Now, you notice that we've
essentially split the
inheritance hierarchy here.
We've got the access side for
random access, bidirectional,
and so on.
And then, we've got this
mutation side.
That's perfectly fine, because
clients themselves can compose
multiple protocols to implement
whatever generic algorithm
they're doing.
So, we go back to our shuffle
algorithm.
And it can be written as an
extension on
randomAccessCollection, with a
self-type.
So this is the type that
conforms to
randomAccessCollection also
conforms to the
mutableCollection protocol.
And now, we've pulled together
the capabilities of both of
these.
Now, when you have a bunch of
conforming types, and a bunch of
generic algorithms, you tend to
get protocol hierarchies
forming.
Now, these hierarchies, they
shouldn't be too big.
They should not be too
fine-grained.
Because you really want a small
number of protocols that really
describe the kinds of types that
show up in the domain, right?

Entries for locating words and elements
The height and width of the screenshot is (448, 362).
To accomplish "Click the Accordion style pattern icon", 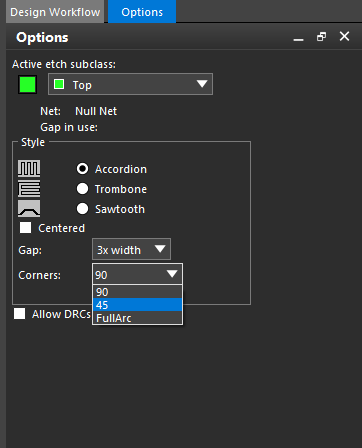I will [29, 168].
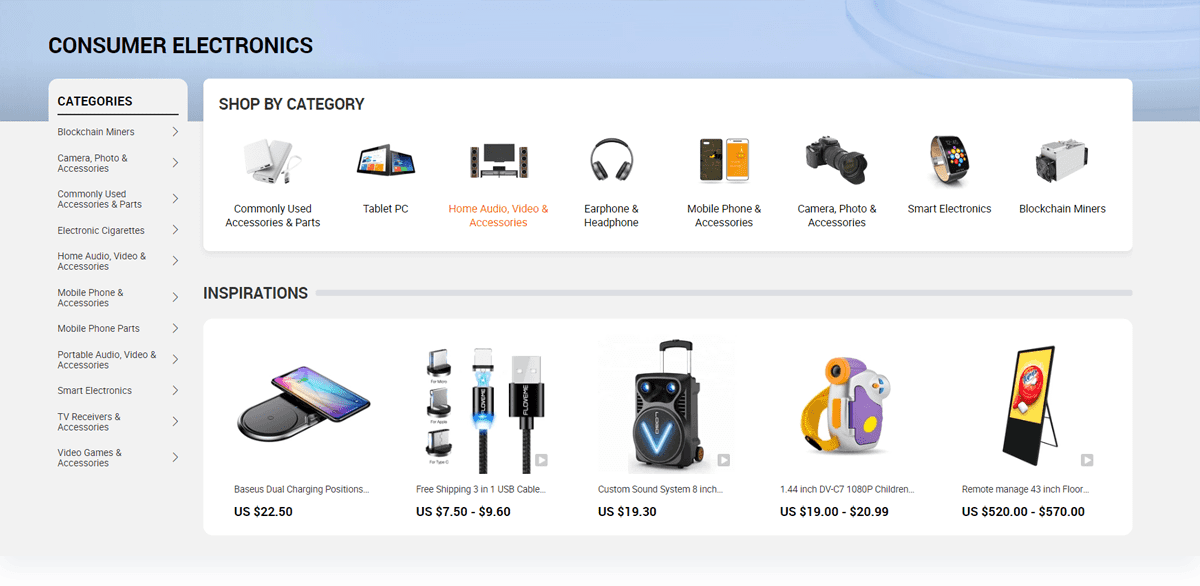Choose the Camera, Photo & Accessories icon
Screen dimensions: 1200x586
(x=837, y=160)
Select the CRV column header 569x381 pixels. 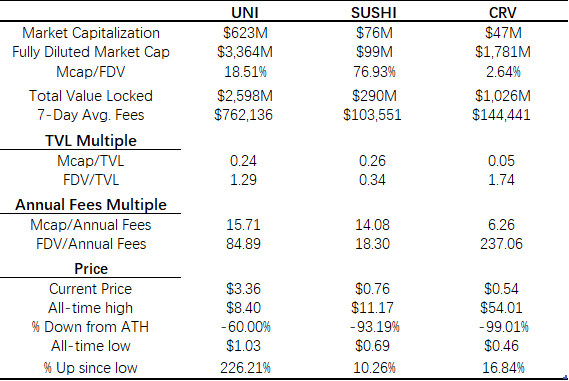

__Given task 1__
According to the transcript, what two things should protocol hierarchies not be?
__Given task 2__
Please copy out the passage of the transcript between "And now, we've" and "fine-grained.", inclusive.

__Task output 1__
Too big or too fine-grained.

__Task output 2__
And now, we've pulled together
the capabilities of both of
these.
Now, when you have a bunch of
conforming types, and a bunch of
generic algorithms, you tend to
get protocol hierarchies
forming.
Now, these hierarchies, they
shouldn't be too big.
They should not be too
fine-grained.